こんな兄からの呪縛のような劣等感から解放される瞬間が、衝動的に人を傷つけて優越感に浸る時でした。自分が絶対的に上である、という確信から訪れる快楽に、一時的に全てを上書きされます。肉体的な快感も得れば、頭が真っ白になるほどの絶頂感に溺れます。何もかもがどうでもよくなる一瞬が訪れるのです。それに至る経緯がどれほど最悪なことかを理解しているのに、年頃の性欲も相まって、常にその快楽に手を伸ばし続けてしまいます。そしてそれが惚れた相手ならば尚更強い快楽に溺れることができると信じてやまないのです。追いかけては妄想しているだけで次第に身体が反応していくような完璧な人の上に立って、嬲って、支配して、奪って、独り占めすることがフロイにとってどれほど気持ちいいことか。自分が惚れたのだから誰だって好きになるであろう完璧なあの人を自分だけのものにできたらどれほど気持ちいいことか。そんな衝動を……数年堪え続けているのだから余計膨張した欲求を抑え込みながら、フロイはディフェリアくんを見ています。
フロイはかなり中途半端です。願い事もそうなんですが、悪人になりきれず、かと言って善人と言い切れないほど罪を重ねて、これからも犯そうとしています。中途半端だから、常に罪悪感に襲われています。兄を刺してから衝動を抑えられなくなった自分を最低だと思いながら、止めることができません。
フロイはまだ子供です。

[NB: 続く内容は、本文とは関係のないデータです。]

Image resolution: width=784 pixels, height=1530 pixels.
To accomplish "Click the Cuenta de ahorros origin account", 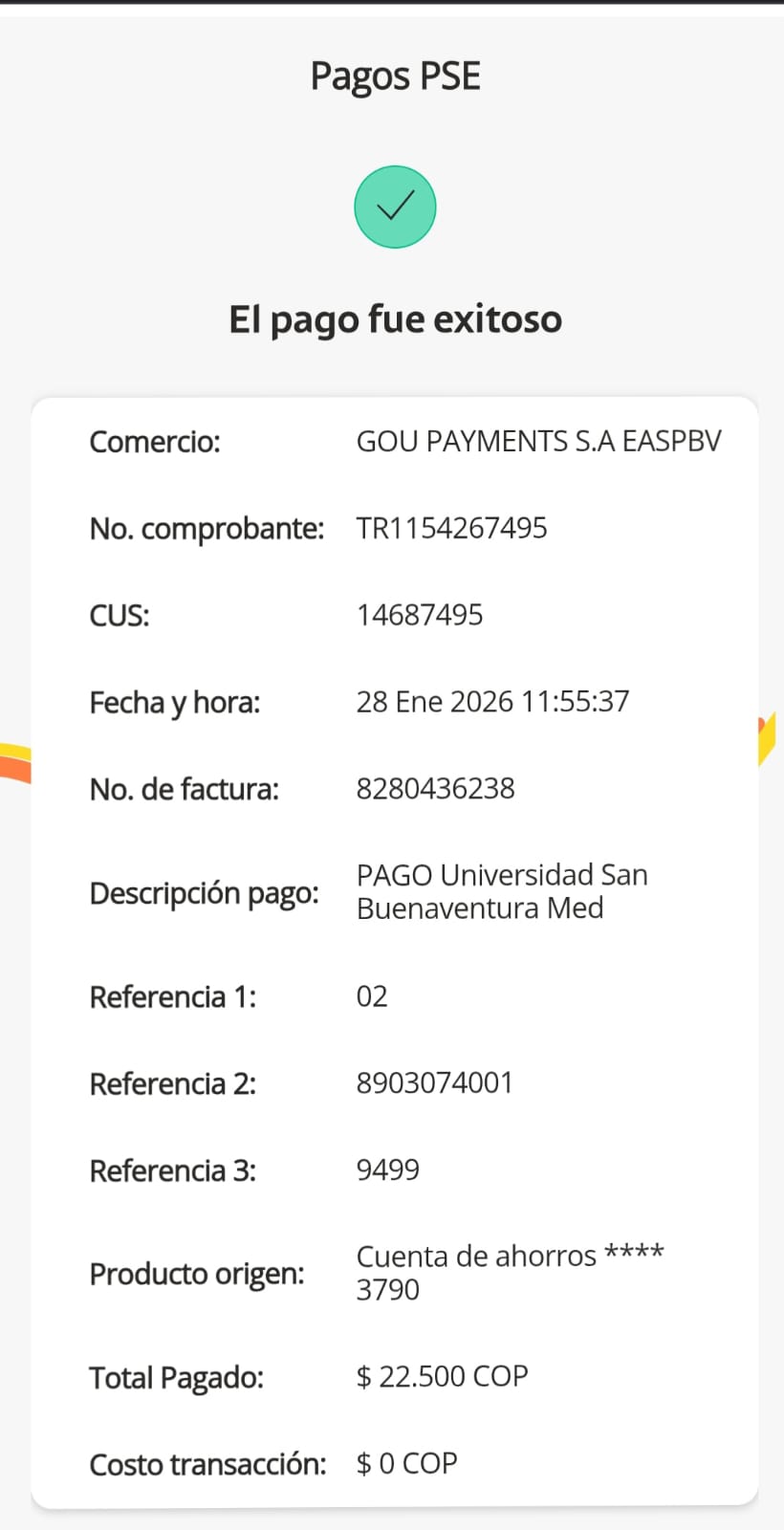I will click(x=510, y=1273).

確かに大人に近づきましたが、間違いを正してくれる大人や、正しく導いてくれる大人がいなかったから、いつまでも子供のままです。だから自分のことについても気づけていないことばかりで、きっと他に幸せになる方法なんていくらでもあるのに、「衝動に従って人を傷つけて、優越感に浸ることこそ自分の最大の幸福だ」と信じて疑いません。兄を刺して、堕ちてからでも、犯した罪は消えずとも早ければ早いほどまだ真っ当になる道は残されていたはずです。フロイにとって優越感の快楽が全てで、植え付けられた底知れない劣等感が全てでした。
ディフェリアくんの好きなところも以前壁打ちさせていただいたかと思いますが、また考えてみることにしました。フロイからディフェリアくんへ抱いている愛情は矛盾しているというか、ジレンマになっているような部分がままあります。端的に好きなところを挙げると、
・顔
・見た目(真っ白!)
・完璧主義
・優しい
ですが、意外と完璧主義という点が刺さっています。完璧主義者で、きっちりかっちりしていて、更に自分にも優しくしてくれるような人だから本当に完璧な人だと思います。
フロイはディフェリアくんを愛していて、独り占めしたいと言う気持ちがあり、そのためにはブレスちゃんは邪魔な存在だと思っていますが、フロイが好きなディフェリアくんの姿はきっと願いを叶えるために戦う姿や、意志を貫こうとする姿や、ブレスちゃんを守るために戦う姿です。そのどれもが敵対してしまっているがために、フロイを受け入れ難いことになっています。完璧で綺麗で、同時にかっこいいとも思っています。純粋に尊敬しています。それを壊して優越感に浸るのがフロイの目的です。完璧であろうと思えることが、完璧なことが尊敬できることでありながら同時に憎たらしいことでもあるのです。そんな人がいるから自分がどれほど惨めになって、どれほど無理強いをさせられてきたことか。こんなことどうしようもない当てつけだと自分で一番理解できているのに、嫉妬と愛憎が燻っています。こんな風に完璧になれたら、完璧であろうと思えてその通りにできたら、周りから尊敬されることがあればこんな苦痛を味わって生き続けることなんてなかったのに、と見る度に思ってしまいます。